I have not looked at any highlighting code yet. Is there already an extension
of PhraseQuery that has getSpans() ?
Currently I am using this code originally by M. Harwood:
Term[] phraseQueryTerms = ((PhraseQuery) query).getTerms();
int i;
SpanQuery[] clauses = new SpanQuery[phraseQueryTerms.length];
for (i = 0; i < phraseQueryTerms.length; i++) {
clauses[i] = new SpanTermQuery(phraseQueryTerms[i]);
}
SpanNearQuery sp = new SpanNearQuery(clauses,
((PhraseQuery) query).getSlop(), false);
sp.setBoost(query.getBoost());
I don't think it is perfect logic for PhraseQuery's edit distance, but
it approximates extremely well in most cases.
I wonder if this approach to Highlighting would be worth it in the end.
Certainly, it would seem to require that you store offsets or you would
have to re-tokenize anyway.
Some more interesting "stuff" on the current Highlighter methods:
We can gain a lot of speed on the implementation of the current
Highlighter if we grab from the source text in bigger chunks. Ronnie's
Highlighter appears to be faster than the original due to two things: he
doesn't have to re-tokenize text and he rebuilds the original document
in large pieces. Depending on how you want to look at it, he loses most
of the speed gained from just looking at the Query tokens instead of all
tokens to pulling the Term offset information (which appears pretty slow).
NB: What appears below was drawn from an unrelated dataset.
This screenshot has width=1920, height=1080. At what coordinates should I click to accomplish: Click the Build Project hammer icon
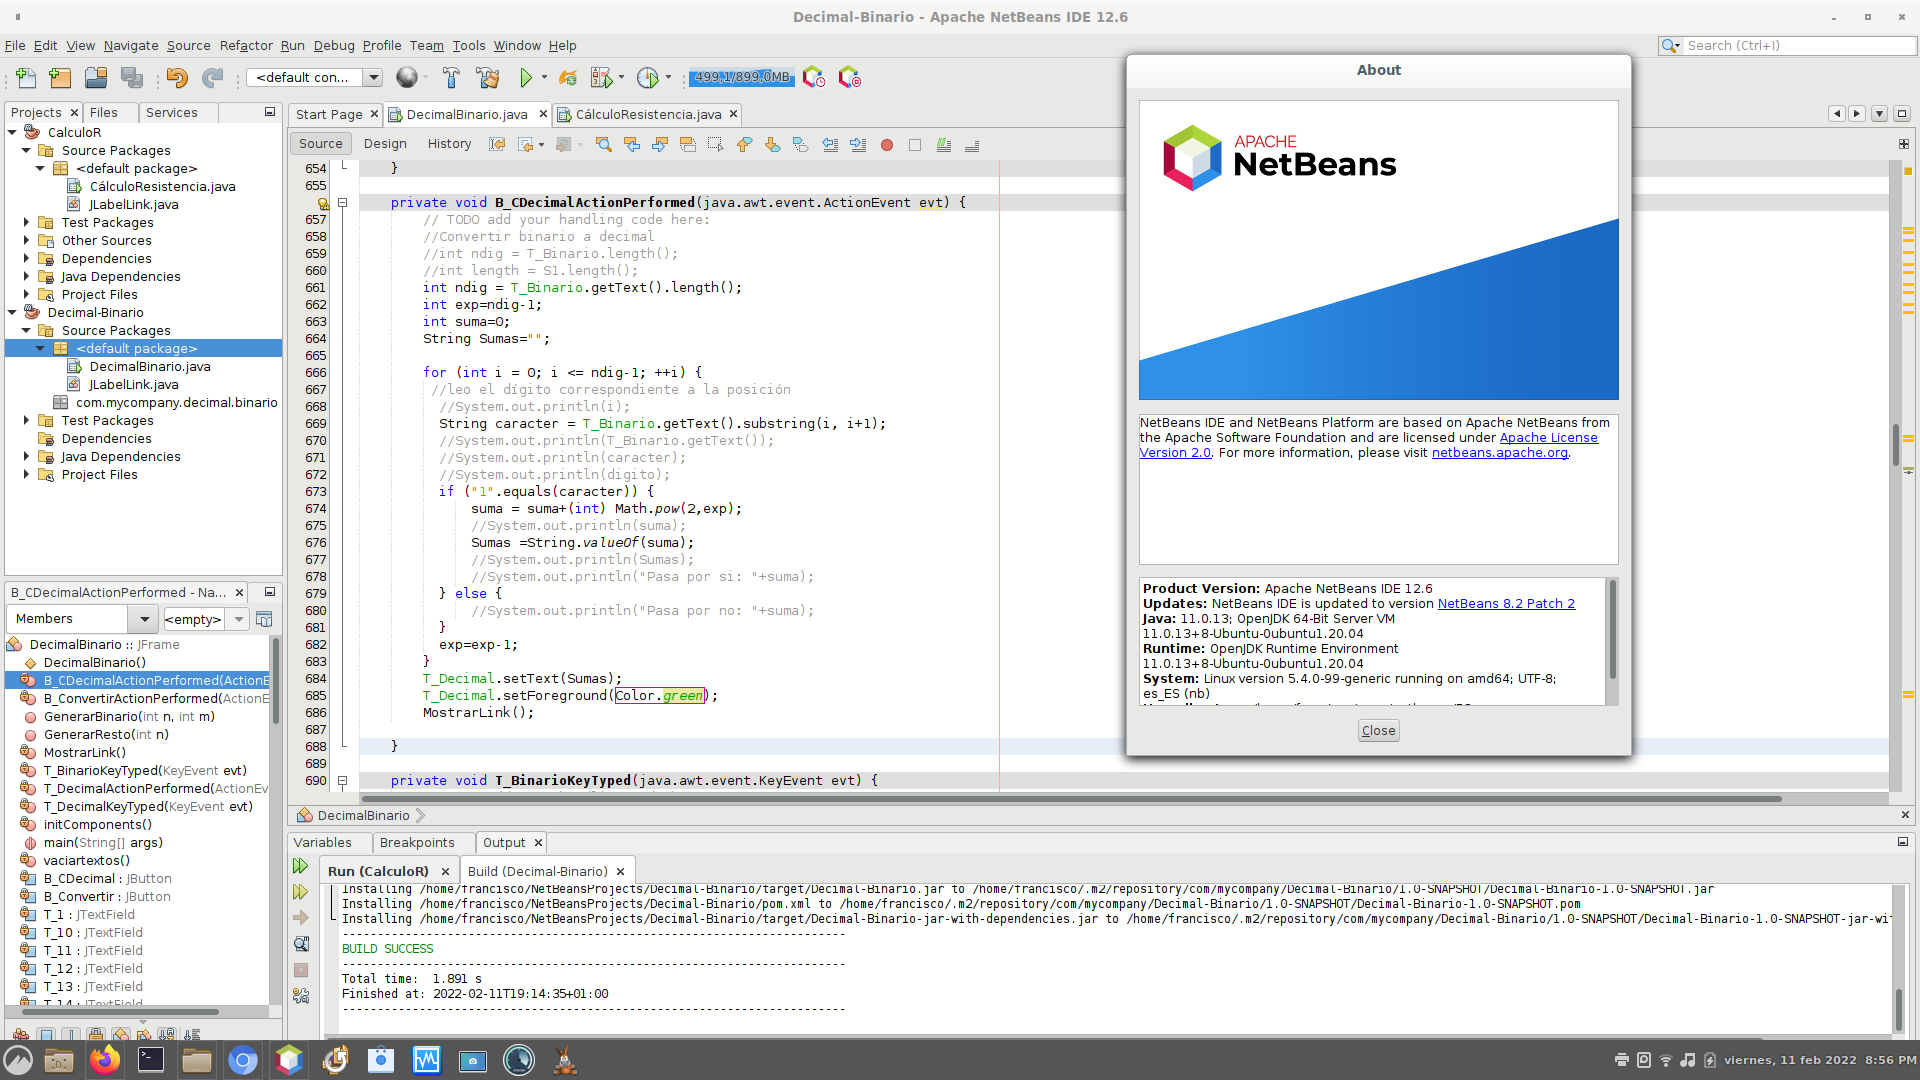(x=450, y=78)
If you use a SimpleAnalyzer on docs around 1800 tokens long, you can
actually match the speed of Ronnies highlighter with the current
highlighter if you just rebuild the highlighted documents in bigger
pieces i.e. instead of going through each token and adding the source
text that it covers, build up the offset information until you get
another hit and then pull from the source text into the highlighted text
in one big piece rather than a tokens worth at a time. Of course this is
not compatible with the way the Fragmenter currently works. If you use
the StandardAnalyzer instead of SimpleAnalyzer, Ronnie's highlighter
wins because it takes so darn long to re-analyze.
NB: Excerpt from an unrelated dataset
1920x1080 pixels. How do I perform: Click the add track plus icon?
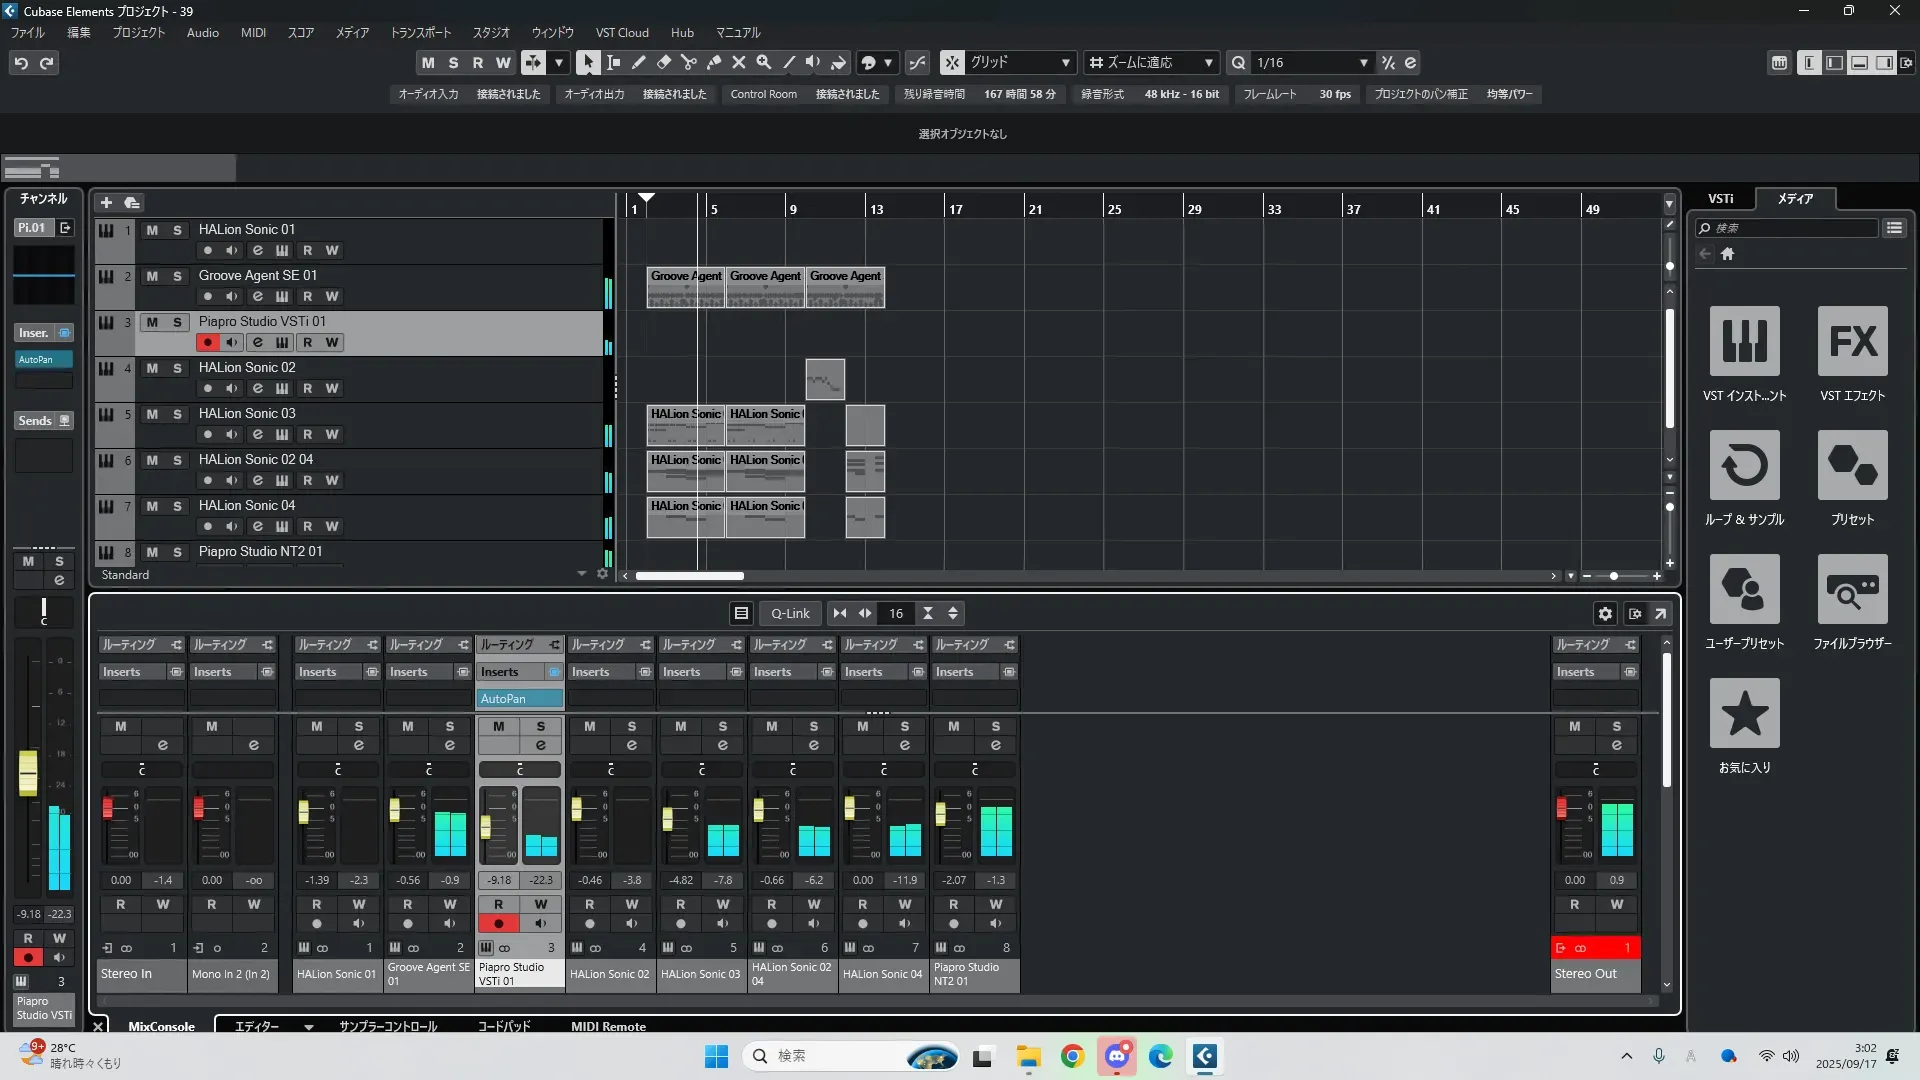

It is also interesting to note that it is very difficult to see in a
gain in using TokenSources to build a TokenStream. Using the
StandardAnalyzer, it takes docs that are 1800 tokens just to be as fast
as re-analyzing. Notice I didn't say fast, but "as fast". Anything
smaller, or if you're using a simpler analyzer, and TokenSources is
certainly not worth it. It just takes too long to pull TermVector info.